So it’s been a while since I posted on here, and I thought I’d just write a quick one (which will probably turn into a long one) before I go and catch a train home.
The flavour of my latest problems have been issues with unfocused chapters, and pacing.
After I finished my fourth chapter, about three weeks ago, I realized that I was going to finish this first draft with WAY more words than 80,000. I’d taken a whole 6,500 words in that chapter to only barely touch on what I’d said I was going to resolve. The chapter was supposed to be the first big reveal, where my protagonist is told exactly what is going on and why everything which has happened so far, has happened.
Instead though, it ended up being a whole chapter of a back and forth between the character and his father, with whom he has some serious issues. While I’m happy that I managed to write a decent amount of interaction between the two of them, and it definitely helped me to be clearer in my mind about how the two of them would react to each other, it was a very slow chapter, much too slow for the rest of the plot, and spilled over into the next two chapters. Obviously, this then slows the pacing of the rest of the story, and doesn’t create any tension in the story either.
I’ve just finished my 28,000 word count for last week (Couldn’t focus over the weekend, but that’s a different story), but I think that at this point I should be further in the story than I am.
When I start a new chapter, I write a few paragraphs on what I think should happen in it, so I don’t have to keep thinking about where I am in the story and what needs to happen. The problem I’ve had over the past three weeks is that I haven’t stuck to those paragraphs. I even ended up copying several points over from one chapter into the next because I hadn’t focused my writing tightly enough.
Part of that problem is that I’m not confident in my dialogue at all, so when I need to write a chapter which is essentially just one character being given information, it drags out much more than it should. The other part of that problem is my inexperience. When I started the novel and planned it out, I was fairly confident. I’m in my final year (third year) of a writing course, and I know my writing is much stronger than it was when I started the course.

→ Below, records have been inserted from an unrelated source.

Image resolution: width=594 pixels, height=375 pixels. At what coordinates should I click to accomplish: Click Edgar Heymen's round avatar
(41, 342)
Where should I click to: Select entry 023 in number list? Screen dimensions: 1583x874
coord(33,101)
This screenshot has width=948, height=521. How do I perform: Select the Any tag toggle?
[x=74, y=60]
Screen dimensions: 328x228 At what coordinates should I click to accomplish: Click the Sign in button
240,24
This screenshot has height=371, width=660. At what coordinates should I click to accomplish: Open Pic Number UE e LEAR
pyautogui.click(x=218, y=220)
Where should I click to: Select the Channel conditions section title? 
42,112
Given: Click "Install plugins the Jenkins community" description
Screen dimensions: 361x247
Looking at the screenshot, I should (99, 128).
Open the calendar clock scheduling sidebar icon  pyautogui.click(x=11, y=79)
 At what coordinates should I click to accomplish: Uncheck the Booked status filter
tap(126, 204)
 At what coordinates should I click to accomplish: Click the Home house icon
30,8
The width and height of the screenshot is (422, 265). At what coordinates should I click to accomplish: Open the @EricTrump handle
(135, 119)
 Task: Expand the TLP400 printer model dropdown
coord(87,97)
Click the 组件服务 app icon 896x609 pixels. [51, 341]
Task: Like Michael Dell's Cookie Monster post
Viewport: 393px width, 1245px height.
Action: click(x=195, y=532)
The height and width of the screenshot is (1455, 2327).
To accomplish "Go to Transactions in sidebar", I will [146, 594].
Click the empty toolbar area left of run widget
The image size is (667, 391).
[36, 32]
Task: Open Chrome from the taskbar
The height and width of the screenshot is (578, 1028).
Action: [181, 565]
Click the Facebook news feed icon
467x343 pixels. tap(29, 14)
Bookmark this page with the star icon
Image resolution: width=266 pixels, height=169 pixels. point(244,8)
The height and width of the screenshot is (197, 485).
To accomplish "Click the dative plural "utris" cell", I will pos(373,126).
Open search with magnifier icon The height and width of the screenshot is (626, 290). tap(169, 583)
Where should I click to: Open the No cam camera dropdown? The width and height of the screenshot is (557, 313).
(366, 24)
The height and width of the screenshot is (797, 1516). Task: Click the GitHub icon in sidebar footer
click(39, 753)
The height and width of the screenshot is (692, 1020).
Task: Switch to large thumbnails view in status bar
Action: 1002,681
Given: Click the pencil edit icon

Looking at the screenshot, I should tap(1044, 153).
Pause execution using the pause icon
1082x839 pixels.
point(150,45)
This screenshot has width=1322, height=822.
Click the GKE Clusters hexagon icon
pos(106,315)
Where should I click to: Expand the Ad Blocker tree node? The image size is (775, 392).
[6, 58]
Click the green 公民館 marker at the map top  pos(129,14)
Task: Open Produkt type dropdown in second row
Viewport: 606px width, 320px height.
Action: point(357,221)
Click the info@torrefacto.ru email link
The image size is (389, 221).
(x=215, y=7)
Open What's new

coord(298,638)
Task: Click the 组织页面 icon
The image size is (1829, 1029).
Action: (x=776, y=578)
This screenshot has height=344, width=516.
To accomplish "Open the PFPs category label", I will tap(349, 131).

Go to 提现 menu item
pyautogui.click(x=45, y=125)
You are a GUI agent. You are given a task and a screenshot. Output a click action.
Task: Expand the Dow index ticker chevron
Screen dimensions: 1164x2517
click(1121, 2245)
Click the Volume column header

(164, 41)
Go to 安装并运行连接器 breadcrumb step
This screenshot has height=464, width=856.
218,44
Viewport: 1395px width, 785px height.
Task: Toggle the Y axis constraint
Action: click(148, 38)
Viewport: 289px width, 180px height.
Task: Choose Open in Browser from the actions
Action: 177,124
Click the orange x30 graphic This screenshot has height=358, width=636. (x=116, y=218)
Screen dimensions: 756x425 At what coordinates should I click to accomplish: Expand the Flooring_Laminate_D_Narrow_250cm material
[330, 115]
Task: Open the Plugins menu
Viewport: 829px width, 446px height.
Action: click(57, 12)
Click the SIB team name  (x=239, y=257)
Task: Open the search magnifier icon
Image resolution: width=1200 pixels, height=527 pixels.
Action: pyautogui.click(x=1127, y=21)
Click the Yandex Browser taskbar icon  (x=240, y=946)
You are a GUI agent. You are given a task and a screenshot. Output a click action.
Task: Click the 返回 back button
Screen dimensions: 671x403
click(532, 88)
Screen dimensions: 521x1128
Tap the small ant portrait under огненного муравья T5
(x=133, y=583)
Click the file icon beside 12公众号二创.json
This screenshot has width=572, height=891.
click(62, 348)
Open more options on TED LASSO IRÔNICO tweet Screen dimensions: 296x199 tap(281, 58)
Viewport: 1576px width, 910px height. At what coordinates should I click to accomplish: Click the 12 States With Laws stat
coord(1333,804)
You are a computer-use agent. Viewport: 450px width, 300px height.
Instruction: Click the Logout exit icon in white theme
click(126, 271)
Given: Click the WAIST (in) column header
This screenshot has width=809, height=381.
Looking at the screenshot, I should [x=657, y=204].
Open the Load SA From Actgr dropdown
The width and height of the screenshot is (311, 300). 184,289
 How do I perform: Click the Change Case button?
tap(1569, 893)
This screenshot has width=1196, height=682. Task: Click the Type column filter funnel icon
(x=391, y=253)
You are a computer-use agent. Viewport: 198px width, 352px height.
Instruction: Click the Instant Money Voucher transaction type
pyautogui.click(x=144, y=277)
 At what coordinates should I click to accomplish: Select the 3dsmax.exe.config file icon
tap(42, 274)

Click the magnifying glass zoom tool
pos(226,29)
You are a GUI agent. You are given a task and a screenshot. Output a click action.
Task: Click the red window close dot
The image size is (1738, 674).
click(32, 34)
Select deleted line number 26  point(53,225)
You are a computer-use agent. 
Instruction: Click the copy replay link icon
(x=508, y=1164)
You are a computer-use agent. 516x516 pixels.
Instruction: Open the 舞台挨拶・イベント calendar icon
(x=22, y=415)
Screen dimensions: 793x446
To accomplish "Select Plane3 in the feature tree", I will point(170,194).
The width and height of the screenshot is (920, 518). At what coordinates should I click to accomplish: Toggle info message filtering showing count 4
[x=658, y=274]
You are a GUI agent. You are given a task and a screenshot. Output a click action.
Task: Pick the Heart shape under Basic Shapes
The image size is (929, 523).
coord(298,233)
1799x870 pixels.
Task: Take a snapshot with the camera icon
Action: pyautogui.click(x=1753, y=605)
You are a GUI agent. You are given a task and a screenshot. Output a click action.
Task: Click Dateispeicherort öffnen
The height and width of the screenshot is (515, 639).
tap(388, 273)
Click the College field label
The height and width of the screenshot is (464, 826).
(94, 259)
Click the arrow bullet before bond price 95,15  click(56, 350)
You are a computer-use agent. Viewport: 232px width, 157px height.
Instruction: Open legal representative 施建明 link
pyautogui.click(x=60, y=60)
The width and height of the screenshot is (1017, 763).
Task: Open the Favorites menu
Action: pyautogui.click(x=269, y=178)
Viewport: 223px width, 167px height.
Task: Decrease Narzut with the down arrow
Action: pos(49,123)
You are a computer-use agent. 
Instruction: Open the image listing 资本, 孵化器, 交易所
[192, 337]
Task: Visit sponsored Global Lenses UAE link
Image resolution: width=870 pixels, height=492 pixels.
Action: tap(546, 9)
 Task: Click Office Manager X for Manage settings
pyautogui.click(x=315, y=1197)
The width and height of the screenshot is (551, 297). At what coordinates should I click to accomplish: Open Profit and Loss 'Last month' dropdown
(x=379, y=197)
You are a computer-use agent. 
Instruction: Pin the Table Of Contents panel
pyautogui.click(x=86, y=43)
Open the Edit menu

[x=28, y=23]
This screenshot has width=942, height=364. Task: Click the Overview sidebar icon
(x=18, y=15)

And yet here I am, only 6 chapters in after 28,000 words and behind in the story than I feel I should be.
Inexperience in this instance isn’t so much not knowing what to say, but rather having the confidence in my own writing to use fewer words saying something, or even not having to spell it out and allowing the reader to work it out for themselves. Yes, this is my first novel and my first draft, so I know I’m entitled to mistakes, but these are mistakes which sap at your confidence.
Having to edit part of the story for a different piece of coursework hasn’t helped either, because I’ve convinced myself it’s a terrible idea to go back and touch previous chapters in any way at all, or even think about editing, at least until I’ve finished the whole first draft.
However, after discussing this with my tutor, I know it isn’t nearly as bad as I’ve told myself it is, because I can simply edit the piece from the point of view of writing style rather than for the story consistency. Treating it like a separate story will help as well.
Anyway, off to catch a train home. And on the subject of trains, does anyone else find them to be the most productive place to write? I know people on my course say it all the time, that trains are the best place to write because you’ve no internet and nowhere to go, but I honestly find that my writing goes much faster when I’m on a train as well.